### Material for this task

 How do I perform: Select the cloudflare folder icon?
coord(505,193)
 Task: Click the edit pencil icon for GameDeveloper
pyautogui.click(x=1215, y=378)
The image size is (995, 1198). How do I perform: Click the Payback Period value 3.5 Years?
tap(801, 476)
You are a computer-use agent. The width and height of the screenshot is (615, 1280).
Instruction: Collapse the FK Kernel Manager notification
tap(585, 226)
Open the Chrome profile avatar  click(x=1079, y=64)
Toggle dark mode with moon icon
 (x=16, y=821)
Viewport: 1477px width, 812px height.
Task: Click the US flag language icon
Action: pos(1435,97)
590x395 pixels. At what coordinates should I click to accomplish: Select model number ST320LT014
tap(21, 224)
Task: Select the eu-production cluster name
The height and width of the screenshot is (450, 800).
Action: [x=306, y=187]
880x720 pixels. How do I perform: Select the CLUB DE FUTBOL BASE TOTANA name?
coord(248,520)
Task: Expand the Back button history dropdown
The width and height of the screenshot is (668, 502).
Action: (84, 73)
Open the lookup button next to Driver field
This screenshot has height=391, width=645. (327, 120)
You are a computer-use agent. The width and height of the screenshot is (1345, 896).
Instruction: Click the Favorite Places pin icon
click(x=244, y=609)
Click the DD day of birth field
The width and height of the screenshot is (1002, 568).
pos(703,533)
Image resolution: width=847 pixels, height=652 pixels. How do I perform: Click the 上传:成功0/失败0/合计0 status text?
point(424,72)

### Exercise description
Rewrite the stretch of records from the line containing "Click the DD day of birth field" through the end of the records as a numbered list, leaving out any blank lines.

### Finished answer
1. Click the DD day of birth field
2. The width and height of the screenshot is (1002, 568).
3. pos(703,533)
4. Image resolution: width=847 pixels, height=652 pixels. How do I perform: Click the 上传:成功0/失败0/合计0 status text?
5. point(424,72)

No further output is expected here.